What the task requires: Quote each of the records below verbatim, omitting the pictures from your answer.

**** Supplied entries

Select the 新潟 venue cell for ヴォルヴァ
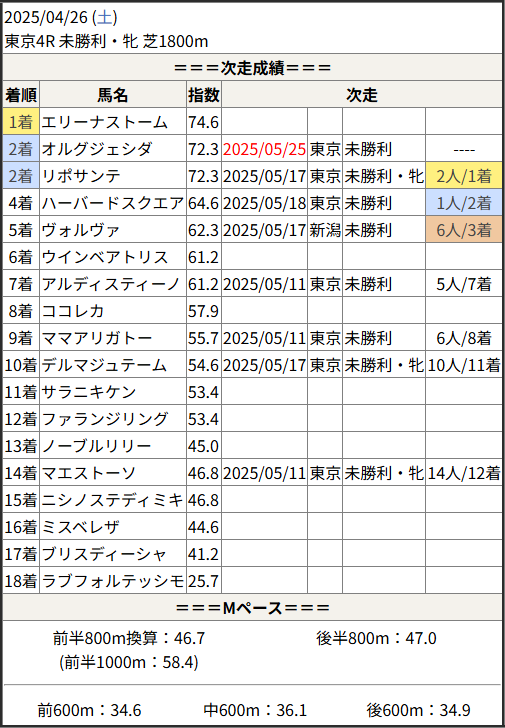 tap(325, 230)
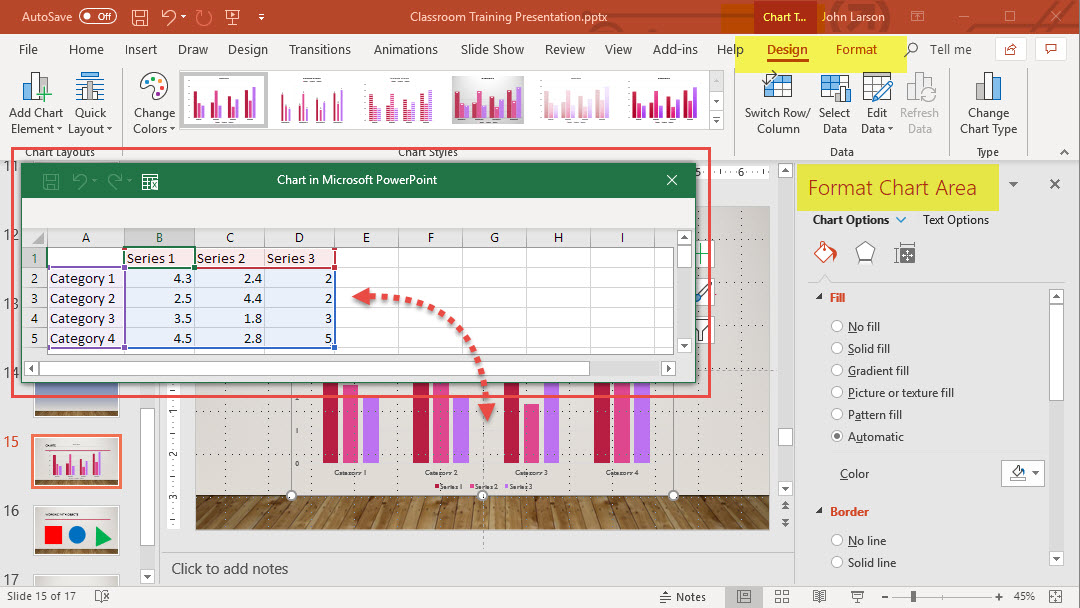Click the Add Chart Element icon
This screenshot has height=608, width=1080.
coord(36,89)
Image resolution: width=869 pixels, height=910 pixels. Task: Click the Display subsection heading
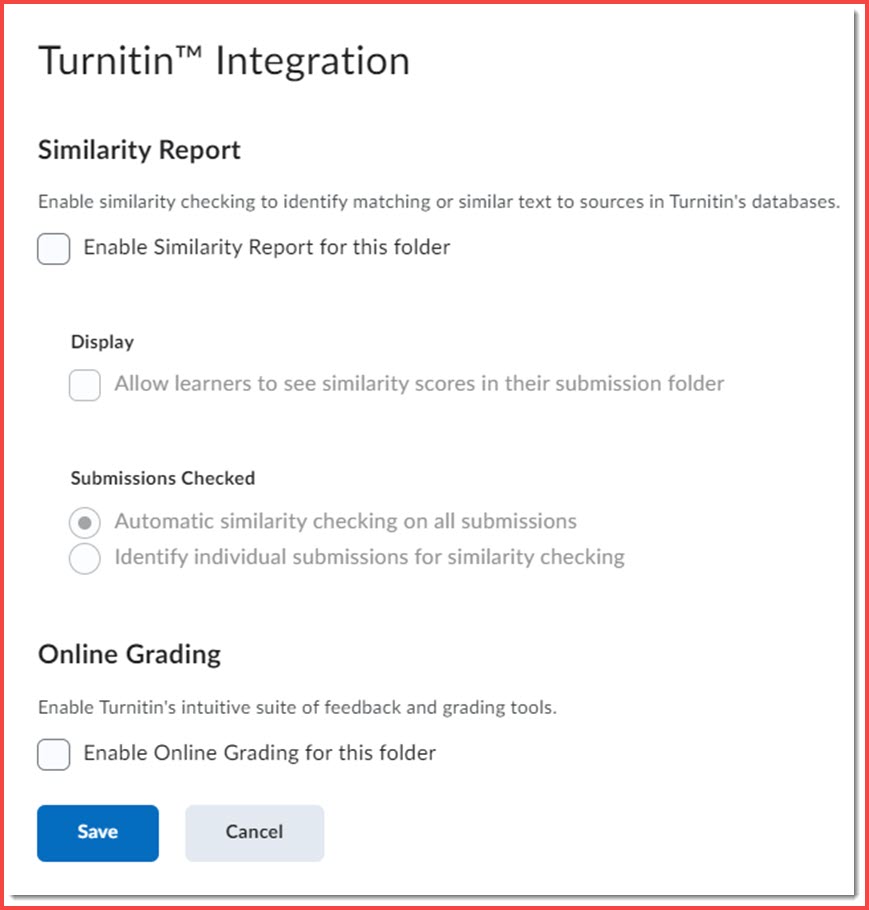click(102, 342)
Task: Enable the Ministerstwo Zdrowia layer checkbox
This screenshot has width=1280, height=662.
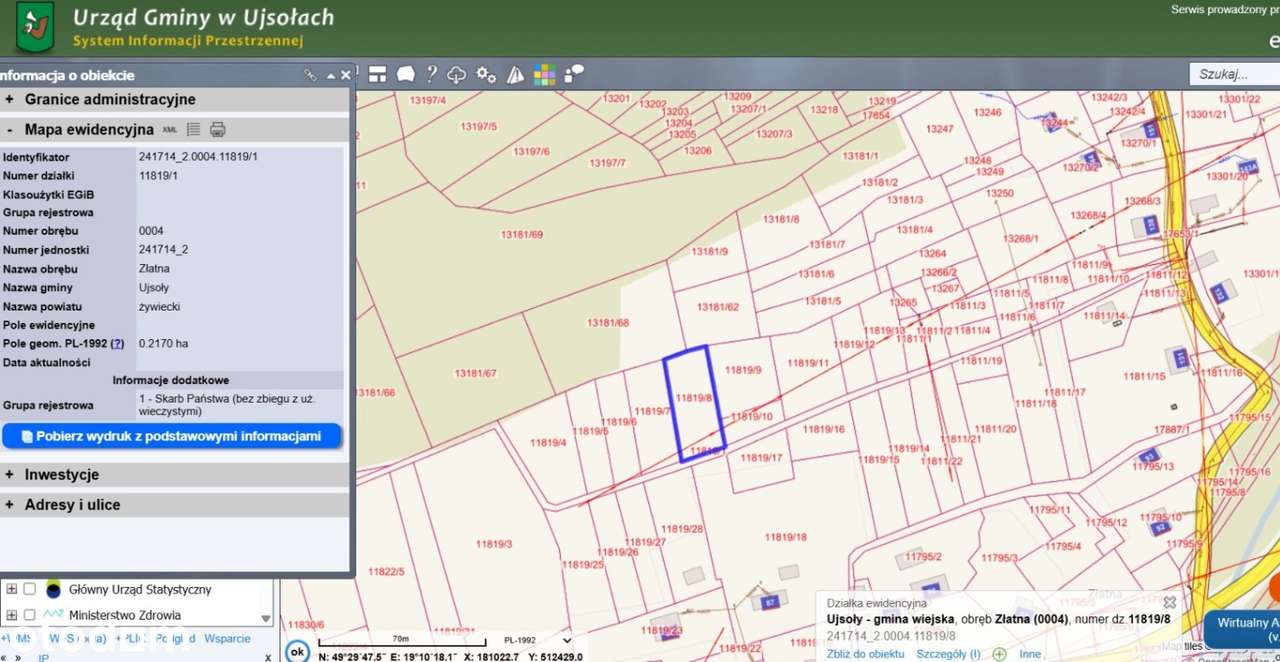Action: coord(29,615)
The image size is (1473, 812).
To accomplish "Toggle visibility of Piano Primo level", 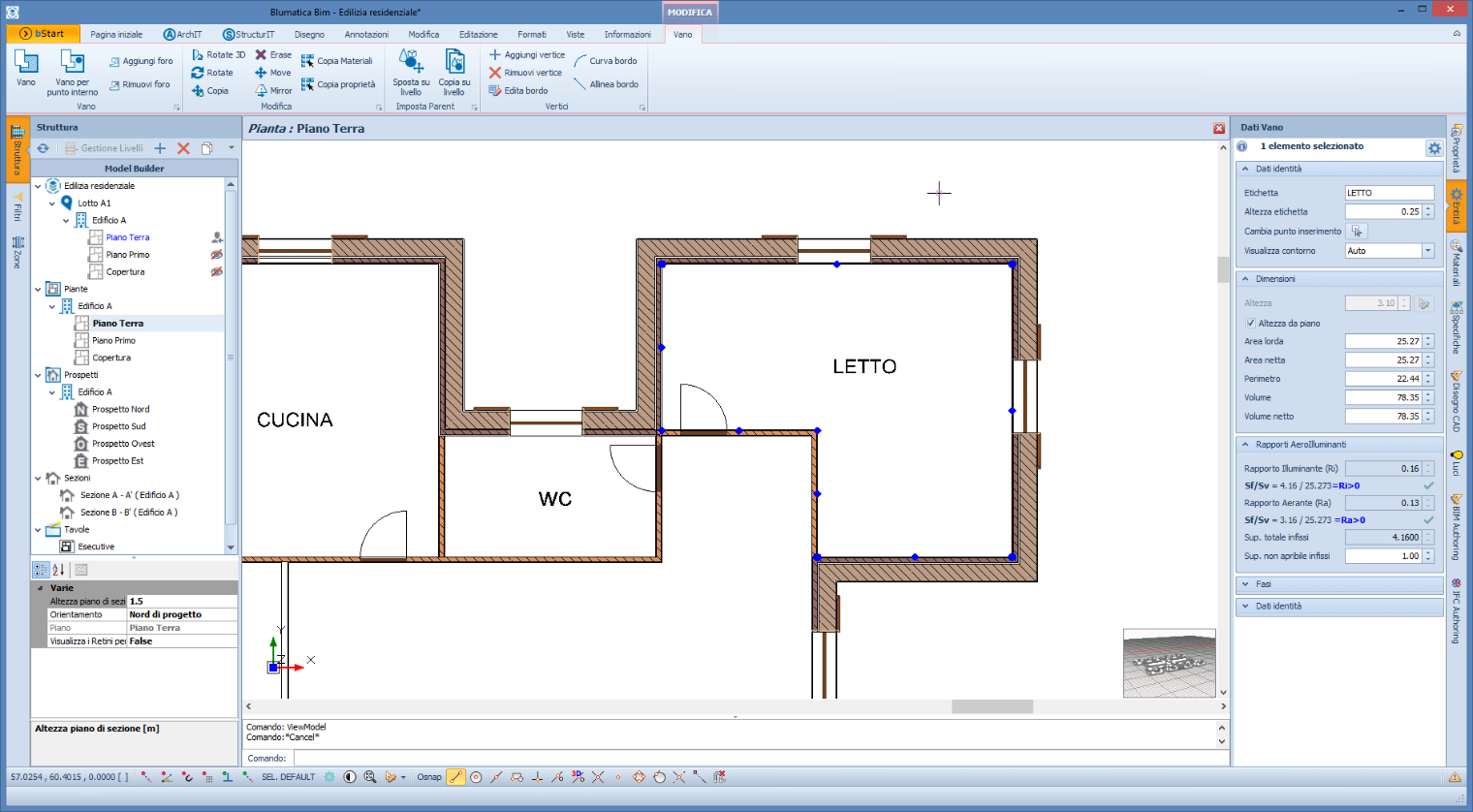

********

Exercise answer:
Select the 新潟 venue cell for ヴォルヴァ
 tap(325, 230)
Click the Add Chart Element icon
This screenshot has height=608, width=1080.
coord(36,89)
Image resolution: width=869 pixels, height=910 pixels. Task: Click the Display subsection heading
click(102, 342)
Task: Enable the Ministerstwo Zdrowia layer checkbox
This screenshot has width=1280, height=662.
Action: coord(29,615)
The image size is (1473, 812).
To accomplish "Toggle visibility of Piano Primo level", 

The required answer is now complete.